How Do I Write a Jackson JSON Serializer & Deserializer?

Update (12/22/2015) Considering writing serialization classes instead? Check out Serializing POJOs with Jackson.

Jackson is a great JSON serialization library for Java. Finding out how to write serializers and deserializers can be frustrating, in no small part thanks to the enormous API Jackson comes with.

Note The following is known to work with Jackson 1.8.5, which ships with RESTEasy 2.3.2.Final.

Assume we have a naive User class we’re interested in writing the Serializer and Deserializer for. Not much is notable here, except for the annotations that tell Jackson who knows how to serialize and deserialize this class.

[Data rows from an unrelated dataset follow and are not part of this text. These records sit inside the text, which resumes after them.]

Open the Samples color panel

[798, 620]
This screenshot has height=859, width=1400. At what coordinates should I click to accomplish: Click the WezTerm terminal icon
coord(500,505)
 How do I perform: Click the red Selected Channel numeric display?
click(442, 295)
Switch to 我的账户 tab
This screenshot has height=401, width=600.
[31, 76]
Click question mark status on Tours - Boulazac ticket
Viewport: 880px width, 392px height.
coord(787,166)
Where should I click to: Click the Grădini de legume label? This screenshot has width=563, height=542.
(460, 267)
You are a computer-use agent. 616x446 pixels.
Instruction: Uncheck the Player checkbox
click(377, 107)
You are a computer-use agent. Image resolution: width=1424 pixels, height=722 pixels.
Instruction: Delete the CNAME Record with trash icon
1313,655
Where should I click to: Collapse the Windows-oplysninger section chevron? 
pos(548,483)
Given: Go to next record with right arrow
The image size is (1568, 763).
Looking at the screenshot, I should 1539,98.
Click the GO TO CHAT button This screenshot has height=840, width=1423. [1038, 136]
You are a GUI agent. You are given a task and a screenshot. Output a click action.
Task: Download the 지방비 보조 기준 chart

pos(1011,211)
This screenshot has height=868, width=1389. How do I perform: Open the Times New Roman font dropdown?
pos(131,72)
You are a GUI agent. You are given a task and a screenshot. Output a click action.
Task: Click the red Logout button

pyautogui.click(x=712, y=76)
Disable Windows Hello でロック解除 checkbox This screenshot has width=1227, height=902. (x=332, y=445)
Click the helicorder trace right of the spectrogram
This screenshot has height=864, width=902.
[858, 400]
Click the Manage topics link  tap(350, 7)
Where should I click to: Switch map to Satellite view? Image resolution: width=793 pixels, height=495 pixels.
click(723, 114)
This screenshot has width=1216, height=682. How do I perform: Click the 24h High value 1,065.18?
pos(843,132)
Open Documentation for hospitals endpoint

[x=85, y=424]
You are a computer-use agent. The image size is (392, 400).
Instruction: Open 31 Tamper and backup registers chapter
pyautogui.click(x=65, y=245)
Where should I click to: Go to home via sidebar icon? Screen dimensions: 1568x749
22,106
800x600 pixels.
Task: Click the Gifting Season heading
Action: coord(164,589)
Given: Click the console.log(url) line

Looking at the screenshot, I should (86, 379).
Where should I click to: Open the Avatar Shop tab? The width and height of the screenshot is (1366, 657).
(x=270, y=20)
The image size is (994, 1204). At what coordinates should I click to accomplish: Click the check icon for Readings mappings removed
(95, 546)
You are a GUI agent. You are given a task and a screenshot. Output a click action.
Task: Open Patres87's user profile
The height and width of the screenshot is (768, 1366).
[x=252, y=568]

package net.sghill.example;

import net.sghill.example.UserDeserializer;
import net.sghill.example.UserSerializer;
import org.codehaus.jackson.map.annotate.JsonDeserialize;
import org.codehaus.jackson.map.annotate.JsonSerialize;

@JsonDeserialize(using = UserDeserializer.class)
@JsonSerialize(using = UserSerializer.class)
public class User {
    private ObjectId id;
    private String   username;
    private String   password;
    public User(ObjectId id, String username, String password) {
        this.id = id;
        this.username = username;
        this.password = password;
    }

    public ObjectId getId()       { return id; }
    public String   getUsername() { return username; }
    public String   getPassword() { return password; }
}

Deserialization

We’ll go about creating our deserializer by extending Jackson’s abstract JsonDeserializer class, and giving it the type we want to deserialize to. Maybe most difficult is figuring out that you can reference the JSON by field name with the JsonParser‘s ObjectCodec.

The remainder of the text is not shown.